One of the United States’ most pervasive and destructive problems rarely receives the conversational limelight it deserves: we need 3.3 million units of housing more than we currently have. This drastic shortage has far-reaching consequences. Particularly in dense coastal cities, housing shortages create homelessness; it leaves many millions more of our poorest citizens without the money they need to cover food, rent, and healthcare. 

Unlike many other wicked problems in our political discourse, however, there is no feasible federal solution to a problem so inherently local. The responsibility for these shortages falls on the thousands of zoning boards, planning commissions, and neighborhood-level organizations dotting the country that make ad-hoc decisions on housing developments in hours-long monthly meetings. Only a narrow slice of the population has the time, energy, and acumen to voice their concerns at these meetings, and that crowd tends to be older, wealthier, and especially resistant to change. 

In the working-class neighborhood of North Heights in Joplin, Missouri, William Clift met residents who valued the rewards of community organizing and desired to involve themselves but were held back by the demands of their work and family. Some worked a long, inconsistent schedule. Some took care of kids or elderly parents. Some just didn’t know how to start pitching in. All of them comprise a huge, silent majority that is excluded from an important civic process as well as the meaningful social benefits of community involvement.

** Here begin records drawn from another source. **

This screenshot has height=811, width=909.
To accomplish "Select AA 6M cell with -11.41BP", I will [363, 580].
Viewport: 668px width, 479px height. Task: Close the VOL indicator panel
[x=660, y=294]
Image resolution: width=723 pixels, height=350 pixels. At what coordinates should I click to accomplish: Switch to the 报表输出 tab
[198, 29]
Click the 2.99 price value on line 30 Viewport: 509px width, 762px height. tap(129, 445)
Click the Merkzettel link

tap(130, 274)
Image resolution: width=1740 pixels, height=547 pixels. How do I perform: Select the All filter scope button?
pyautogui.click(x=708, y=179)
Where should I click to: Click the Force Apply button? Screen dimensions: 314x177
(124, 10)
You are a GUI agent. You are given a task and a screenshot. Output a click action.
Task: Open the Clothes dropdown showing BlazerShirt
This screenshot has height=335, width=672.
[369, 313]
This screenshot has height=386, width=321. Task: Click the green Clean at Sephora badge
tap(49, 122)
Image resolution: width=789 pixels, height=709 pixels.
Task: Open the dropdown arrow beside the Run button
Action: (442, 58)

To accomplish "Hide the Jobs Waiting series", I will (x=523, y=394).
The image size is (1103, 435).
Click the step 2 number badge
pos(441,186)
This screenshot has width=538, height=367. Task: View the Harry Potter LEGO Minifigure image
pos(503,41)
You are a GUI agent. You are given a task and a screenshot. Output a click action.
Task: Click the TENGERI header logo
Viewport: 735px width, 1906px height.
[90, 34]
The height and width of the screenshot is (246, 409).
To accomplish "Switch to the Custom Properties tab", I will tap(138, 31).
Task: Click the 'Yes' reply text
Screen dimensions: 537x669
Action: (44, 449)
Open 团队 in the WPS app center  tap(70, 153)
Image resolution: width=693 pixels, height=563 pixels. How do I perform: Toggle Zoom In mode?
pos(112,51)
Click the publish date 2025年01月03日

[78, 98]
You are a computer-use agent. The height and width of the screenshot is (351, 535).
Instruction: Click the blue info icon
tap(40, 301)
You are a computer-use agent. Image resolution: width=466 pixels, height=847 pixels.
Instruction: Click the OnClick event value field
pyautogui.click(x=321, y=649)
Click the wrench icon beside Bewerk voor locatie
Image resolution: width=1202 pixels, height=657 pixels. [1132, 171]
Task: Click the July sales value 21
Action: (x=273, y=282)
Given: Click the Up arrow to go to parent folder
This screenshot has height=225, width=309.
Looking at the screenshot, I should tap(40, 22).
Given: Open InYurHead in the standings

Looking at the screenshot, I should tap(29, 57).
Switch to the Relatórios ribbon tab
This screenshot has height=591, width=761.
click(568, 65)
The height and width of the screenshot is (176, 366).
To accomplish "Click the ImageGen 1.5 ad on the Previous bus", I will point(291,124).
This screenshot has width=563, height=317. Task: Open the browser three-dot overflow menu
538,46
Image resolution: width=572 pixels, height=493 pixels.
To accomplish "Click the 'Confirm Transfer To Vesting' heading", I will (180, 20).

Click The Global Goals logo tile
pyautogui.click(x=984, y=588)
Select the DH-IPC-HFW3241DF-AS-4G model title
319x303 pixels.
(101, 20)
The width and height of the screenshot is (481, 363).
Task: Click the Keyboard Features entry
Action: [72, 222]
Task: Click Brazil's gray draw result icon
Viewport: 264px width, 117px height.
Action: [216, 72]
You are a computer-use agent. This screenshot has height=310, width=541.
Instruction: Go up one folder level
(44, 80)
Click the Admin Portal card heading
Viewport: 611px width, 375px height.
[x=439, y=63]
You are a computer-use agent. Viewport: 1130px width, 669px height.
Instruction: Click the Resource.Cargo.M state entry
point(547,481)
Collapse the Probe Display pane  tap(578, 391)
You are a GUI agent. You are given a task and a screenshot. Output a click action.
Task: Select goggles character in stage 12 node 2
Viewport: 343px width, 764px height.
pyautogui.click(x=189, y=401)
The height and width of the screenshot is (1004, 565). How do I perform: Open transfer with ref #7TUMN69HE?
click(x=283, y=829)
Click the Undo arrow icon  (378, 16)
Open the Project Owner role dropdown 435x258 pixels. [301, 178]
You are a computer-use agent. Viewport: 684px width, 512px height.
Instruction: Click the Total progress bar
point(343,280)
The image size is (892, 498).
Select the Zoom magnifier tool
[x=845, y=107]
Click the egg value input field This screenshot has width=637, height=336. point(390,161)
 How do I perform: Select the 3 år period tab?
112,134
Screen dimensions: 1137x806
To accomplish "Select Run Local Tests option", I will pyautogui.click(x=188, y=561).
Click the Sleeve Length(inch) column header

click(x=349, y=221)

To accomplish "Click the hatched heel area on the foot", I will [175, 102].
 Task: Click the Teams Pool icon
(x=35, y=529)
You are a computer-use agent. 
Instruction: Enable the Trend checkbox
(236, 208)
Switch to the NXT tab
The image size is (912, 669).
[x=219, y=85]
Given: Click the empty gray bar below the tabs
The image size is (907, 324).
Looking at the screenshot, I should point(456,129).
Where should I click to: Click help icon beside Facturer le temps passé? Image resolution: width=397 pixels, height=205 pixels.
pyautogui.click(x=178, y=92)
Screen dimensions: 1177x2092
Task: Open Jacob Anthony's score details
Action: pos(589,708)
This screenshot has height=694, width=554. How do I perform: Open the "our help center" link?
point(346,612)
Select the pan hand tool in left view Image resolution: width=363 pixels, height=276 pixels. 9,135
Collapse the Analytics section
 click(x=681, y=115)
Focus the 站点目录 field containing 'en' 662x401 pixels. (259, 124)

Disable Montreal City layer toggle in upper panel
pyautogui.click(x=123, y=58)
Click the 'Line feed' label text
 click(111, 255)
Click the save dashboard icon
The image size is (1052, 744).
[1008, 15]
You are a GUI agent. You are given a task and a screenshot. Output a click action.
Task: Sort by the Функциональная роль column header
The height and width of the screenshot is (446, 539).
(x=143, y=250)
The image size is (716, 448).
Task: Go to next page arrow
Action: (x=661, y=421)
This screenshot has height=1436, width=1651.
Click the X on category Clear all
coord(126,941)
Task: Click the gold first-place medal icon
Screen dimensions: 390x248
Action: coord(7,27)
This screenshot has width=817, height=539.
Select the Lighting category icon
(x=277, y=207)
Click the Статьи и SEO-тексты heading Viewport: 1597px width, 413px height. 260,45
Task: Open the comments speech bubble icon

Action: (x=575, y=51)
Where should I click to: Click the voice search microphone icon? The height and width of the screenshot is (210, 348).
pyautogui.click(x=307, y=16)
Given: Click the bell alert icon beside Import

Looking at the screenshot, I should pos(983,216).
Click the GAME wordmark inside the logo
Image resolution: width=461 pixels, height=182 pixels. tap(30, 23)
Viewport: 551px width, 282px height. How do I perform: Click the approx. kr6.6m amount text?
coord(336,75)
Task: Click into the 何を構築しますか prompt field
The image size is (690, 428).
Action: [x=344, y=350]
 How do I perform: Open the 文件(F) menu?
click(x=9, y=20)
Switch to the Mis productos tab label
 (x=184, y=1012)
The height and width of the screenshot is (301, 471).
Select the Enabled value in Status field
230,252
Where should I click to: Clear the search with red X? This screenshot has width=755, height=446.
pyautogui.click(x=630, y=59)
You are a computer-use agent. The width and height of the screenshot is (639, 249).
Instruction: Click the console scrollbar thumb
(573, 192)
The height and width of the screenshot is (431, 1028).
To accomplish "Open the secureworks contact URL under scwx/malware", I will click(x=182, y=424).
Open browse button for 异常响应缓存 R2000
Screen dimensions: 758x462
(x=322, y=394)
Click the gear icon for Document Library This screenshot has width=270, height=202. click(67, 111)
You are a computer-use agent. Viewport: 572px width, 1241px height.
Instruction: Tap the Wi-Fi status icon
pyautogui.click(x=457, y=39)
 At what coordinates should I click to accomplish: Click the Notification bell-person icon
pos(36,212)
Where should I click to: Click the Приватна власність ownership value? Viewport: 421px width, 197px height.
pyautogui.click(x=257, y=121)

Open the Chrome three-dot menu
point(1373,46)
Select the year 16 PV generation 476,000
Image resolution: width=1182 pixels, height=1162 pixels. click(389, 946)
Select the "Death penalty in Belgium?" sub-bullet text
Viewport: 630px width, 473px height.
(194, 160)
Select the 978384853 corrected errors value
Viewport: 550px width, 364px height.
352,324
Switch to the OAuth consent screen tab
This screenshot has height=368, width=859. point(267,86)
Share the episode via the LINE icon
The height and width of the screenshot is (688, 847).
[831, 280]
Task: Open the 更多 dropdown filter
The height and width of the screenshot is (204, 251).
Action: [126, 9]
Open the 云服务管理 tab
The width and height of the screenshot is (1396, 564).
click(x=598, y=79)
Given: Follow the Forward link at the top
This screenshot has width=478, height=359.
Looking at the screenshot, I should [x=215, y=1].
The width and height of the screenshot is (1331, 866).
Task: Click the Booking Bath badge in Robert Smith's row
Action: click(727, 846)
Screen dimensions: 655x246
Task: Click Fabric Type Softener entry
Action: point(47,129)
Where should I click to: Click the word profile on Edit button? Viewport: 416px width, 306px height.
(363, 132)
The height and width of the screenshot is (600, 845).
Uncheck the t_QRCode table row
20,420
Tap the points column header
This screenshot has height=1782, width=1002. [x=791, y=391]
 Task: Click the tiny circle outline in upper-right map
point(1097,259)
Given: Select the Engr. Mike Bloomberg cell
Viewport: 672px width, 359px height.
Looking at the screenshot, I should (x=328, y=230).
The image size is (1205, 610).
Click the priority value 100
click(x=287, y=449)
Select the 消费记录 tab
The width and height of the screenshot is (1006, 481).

William conceptualized a system called Community Blueprint with these gaps in mind. The Community Blueprint initiative would be funded through the federal Department of Housing and Urban Development and would provide organizers and officials in each community with the digital tools they need to reach those excluded by traditional in-person meetings.

The flagship of this system is a virtual meeting platform that uses speech recognition and abridgement technology to automatically create concise meeting minutes and migrate them to the web. This eliminates the need for a notetaker, allows remote participants to attend whichever sections of the discussion they please, and empowers everybody to participate asynchronously. These existing technologies also allow for closed captioning and simultaneous translation, which would increase accessibility for non-native English speakers and the hard-of-hearing.

Democracy starts at the grassroots, and our current democratic processes tend to exclude those who have the most to lose. It’s time we re-invest ourselves and our resources in our communities.